> _SOURCE DATA_:
----------
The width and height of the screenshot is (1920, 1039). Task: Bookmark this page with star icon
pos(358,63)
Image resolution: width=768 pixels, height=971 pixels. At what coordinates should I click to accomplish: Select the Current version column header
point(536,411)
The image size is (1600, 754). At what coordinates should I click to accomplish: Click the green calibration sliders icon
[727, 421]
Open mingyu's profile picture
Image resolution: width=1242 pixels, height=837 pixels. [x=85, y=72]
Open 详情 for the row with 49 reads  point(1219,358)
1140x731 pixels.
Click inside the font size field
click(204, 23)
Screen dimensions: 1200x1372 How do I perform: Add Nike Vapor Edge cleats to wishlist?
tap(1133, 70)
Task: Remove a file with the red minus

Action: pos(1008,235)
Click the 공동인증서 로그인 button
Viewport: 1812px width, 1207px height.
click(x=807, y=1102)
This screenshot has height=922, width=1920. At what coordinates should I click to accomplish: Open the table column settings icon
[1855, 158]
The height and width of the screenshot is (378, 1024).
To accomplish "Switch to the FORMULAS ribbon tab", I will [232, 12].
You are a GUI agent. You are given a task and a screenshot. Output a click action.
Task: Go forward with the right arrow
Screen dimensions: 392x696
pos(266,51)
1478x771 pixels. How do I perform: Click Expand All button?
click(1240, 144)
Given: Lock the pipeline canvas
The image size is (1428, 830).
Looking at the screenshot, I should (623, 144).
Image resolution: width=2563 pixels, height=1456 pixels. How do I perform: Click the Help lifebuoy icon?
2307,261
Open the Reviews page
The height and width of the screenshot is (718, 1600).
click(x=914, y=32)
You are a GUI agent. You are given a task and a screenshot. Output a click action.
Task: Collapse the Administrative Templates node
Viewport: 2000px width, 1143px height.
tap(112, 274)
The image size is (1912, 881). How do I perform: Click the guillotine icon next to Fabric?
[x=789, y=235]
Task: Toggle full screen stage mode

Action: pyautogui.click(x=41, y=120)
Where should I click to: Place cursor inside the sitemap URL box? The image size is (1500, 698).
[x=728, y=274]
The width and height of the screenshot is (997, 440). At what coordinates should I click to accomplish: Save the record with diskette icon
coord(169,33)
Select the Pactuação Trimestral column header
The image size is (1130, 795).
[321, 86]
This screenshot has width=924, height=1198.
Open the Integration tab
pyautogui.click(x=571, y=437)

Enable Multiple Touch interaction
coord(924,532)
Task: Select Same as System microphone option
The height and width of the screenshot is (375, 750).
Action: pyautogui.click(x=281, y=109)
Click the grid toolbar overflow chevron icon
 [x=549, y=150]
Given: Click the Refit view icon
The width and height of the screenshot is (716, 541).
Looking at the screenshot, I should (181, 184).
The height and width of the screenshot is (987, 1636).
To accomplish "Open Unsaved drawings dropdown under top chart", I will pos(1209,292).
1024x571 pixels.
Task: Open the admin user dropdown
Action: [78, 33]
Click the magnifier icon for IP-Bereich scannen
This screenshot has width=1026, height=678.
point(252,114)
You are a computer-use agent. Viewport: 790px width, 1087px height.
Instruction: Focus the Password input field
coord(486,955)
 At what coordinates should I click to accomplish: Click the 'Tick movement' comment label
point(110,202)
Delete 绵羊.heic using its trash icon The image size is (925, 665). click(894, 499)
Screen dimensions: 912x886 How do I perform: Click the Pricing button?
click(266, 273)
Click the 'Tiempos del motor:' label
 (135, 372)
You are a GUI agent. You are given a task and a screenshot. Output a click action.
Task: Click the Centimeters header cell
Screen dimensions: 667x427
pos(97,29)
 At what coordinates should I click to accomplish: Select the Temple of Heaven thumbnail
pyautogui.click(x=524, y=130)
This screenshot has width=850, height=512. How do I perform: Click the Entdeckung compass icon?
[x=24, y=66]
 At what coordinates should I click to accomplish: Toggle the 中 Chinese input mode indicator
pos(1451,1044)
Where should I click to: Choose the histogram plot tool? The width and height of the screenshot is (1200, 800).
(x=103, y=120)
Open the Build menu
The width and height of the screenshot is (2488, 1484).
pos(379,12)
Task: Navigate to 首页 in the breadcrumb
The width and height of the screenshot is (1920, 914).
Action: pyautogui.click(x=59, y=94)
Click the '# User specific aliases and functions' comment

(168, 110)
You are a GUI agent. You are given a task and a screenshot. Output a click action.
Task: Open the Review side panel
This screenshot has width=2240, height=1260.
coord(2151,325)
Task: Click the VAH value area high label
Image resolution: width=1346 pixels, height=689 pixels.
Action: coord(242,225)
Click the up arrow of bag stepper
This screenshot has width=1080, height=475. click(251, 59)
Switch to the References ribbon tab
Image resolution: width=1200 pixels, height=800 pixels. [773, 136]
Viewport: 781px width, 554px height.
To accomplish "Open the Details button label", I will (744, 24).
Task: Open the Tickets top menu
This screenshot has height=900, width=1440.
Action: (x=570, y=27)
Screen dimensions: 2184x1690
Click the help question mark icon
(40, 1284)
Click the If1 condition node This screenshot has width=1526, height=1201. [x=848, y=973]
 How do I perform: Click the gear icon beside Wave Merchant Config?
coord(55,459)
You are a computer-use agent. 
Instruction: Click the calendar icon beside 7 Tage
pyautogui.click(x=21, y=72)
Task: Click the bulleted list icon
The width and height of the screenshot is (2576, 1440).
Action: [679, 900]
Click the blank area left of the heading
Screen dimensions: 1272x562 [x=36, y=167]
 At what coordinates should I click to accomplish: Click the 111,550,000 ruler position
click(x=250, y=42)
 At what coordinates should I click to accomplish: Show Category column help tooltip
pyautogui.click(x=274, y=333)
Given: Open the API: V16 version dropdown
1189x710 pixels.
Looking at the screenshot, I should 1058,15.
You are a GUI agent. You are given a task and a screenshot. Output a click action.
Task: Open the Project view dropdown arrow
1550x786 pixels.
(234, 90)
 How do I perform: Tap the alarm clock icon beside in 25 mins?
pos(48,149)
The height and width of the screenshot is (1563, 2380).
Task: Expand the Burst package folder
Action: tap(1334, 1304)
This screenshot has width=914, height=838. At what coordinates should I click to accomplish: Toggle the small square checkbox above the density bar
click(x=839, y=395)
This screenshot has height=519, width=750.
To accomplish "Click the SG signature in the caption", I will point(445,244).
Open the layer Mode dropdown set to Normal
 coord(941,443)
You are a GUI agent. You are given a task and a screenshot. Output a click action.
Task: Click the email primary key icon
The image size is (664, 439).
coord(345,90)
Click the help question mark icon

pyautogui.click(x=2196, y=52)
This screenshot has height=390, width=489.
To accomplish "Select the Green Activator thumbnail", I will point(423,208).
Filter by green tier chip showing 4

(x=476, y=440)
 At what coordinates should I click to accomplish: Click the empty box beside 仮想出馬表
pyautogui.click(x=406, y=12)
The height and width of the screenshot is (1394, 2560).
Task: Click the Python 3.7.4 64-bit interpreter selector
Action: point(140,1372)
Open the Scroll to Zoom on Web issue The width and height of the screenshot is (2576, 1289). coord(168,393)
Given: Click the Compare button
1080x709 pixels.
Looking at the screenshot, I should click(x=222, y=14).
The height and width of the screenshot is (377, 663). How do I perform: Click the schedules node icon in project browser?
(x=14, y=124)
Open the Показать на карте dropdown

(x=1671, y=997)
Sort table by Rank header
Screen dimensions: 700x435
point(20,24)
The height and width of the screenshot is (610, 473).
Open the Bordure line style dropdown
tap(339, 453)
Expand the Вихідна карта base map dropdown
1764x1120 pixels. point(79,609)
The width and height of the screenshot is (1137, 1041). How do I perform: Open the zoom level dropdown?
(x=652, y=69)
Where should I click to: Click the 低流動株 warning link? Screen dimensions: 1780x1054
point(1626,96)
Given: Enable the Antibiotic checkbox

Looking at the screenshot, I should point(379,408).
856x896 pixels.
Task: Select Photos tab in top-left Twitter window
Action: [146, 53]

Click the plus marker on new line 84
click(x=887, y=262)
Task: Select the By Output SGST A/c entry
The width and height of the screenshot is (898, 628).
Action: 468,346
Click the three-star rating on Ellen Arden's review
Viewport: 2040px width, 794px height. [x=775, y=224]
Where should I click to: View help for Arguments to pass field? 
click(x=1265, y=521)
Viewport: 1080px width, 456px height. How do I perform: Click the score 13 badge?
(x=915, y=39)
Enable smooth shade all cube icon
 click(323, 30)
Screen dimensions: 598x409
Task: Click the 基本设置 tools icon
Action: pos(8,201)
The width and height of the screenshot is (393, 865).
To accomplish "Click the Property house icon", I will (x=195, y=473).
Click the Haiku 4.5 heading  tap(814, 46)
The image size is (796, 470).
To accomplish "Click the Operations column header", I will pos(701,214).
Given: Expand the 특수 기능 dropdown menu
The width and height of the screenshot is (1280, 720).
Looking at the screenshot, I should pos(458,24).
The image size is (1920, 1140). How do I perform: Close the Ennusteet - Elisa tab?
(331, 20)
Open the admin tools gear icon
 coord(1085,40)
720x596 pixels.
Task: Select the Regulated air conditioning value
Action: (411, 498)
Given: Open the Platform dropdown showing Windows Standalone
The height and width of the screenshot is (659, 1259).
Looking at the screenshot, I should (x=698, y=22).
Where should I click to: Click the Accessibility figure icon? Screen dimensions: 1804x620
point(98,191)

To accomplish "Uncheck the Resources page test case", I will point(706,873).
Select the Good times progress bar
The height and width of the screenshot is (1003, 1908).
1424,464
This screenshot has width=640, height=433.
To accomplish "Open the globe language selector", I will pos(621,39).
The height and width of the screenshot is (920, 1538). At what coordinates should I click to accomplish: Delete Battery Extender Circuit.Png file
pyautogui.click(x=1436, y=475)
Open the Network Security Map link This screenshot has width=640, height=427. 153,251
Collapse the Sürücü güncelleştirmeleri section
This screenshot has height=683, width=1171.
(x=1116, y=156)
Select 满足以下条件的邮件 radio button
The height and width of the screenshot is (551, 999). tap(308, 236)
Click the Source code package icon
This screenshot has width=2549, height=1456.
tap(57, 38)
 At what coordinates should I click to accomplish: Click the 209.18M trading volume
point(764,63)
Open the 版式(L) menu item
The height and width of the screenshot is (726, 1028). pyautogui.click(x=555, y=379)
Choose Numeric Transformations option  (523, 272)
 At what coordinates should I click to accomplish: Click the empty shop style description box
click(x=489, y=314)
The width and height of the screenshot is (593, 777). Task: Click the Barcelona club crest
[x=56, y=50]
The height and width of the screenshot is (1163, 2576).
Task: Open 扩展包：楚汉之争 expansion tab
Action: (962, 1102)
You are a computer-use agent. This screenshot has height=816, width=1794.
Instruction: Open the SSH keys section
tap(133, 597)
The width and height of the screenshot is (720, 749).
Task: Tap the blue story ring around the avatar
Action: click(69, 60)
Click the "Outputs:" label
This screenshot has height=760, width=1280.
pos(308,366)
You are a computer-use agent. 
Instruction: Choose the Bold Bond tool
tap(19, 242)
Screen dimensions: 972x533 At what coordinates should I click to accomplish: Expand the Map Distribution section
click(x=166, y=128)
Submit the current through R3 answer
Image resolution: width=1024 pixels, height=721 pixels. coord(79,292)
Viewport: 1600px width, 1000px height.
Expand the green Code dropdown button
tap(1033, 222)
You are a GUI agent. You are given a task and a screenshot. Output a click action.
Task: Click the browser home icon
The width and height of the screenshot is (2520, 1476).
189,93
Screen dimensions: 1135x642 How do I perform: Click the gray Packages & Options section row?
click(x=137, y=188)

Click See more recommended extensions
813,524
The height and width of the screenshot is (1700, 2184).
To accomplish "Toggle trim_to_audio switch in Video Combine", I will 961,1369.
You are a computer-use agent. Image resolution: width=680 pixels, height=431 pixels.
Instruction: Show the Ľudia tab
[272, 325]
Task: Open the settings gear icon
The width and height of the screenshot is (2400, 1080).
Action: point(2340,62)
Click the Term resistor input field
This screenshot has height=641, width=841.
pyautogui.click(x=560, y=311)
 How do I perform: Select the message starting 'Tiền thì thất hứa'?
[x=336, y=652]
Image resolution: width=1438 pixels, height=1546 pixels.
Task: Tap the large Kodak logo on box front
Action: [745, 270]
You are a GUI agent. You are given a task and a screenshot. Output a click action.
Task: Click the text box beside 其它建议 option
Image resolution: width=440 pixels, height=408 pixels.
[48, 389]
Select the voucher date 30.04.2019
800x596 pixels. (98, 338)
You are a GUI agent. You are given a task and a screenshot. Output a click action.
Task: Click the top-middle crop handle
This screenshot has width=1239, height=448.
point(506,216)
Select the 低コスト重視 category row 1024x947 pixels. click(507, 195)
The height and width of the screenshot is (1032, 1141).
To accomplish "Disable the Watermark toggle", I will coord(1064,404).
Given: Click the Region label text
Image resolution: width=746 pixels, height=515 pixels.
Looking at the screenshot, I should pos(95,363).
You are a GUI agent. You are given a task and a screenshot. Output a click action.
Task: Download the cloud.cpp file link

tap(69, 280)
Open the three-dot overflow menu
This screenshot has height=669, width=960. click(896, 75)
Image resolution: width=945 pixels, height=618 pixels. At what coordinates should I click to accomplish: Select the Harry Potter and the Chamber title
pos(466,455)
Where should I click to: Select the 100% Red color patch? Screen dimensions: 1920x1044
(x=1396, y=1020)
----------
> _EXERCISE REQUIREMENTS_:
Reproduce the lines above verbatim, from the line that contains "Open the admin tools gear icon" through the line that contains "click(x=489, y=314)", including both of those lines.

> _RESULT OF THE EXERCISE_:
Open the admin tools gear icon
 coord(1085,40)
720x596 pixels.
Task: Select the Regulated air conditioning value
Action: (411, 498)
Given: Open the Platform dropdown showing Windows Standalone
The height and width of the screenshot is (659, 1259).
Looking at the screenshot, I should (x=698, y=22).
Where should I click to: Click the Accessibility figure icon? Screen dimensions: 1804x620
point(98,191)

To accomplish "Uncheck the Resources page test case", I will point(706,873).
Select the Good times progress bar
The height and width of the screenshot is (1003, 1908).
1424,464
This screenshot has width=640, height=433.
To accomplish "Open the globe language selector", I will pos(621,39).
The height and width of the screenshot is (920, 1538). At what coordinates should I click to accomplish: Delete Battery Extender Circuit.Png file
pyautogui.click(x=1436, y=475)
Open the Network Security Map link This screenshot has width=640, height=427. 153,251
Collapse the Sürücü güncelleştirmeleri section
This screenshot has height=683, width=1171.
(x=1116, y=156)
Select 满足以下条件的邮件 radio button
The height and width of the screenshot is (551, 999). tap(308, 236)
Click the Source code package icon
This screenshot has width=2549, height=1456.
tap(57, 38)
 At what coordinates should I click to accomplish: Click the 209.18M trading volume
point(764,63)
Open the 版式(L) menu item
The height and width of the screenshot is (726, 1028). pyautogui.click(x=555, y=379)
Choose Numeric Transformations option  (523, 272)
 At what coordinates should I click to accomplish: Click the empty shop style description box
click(x=489, y=314)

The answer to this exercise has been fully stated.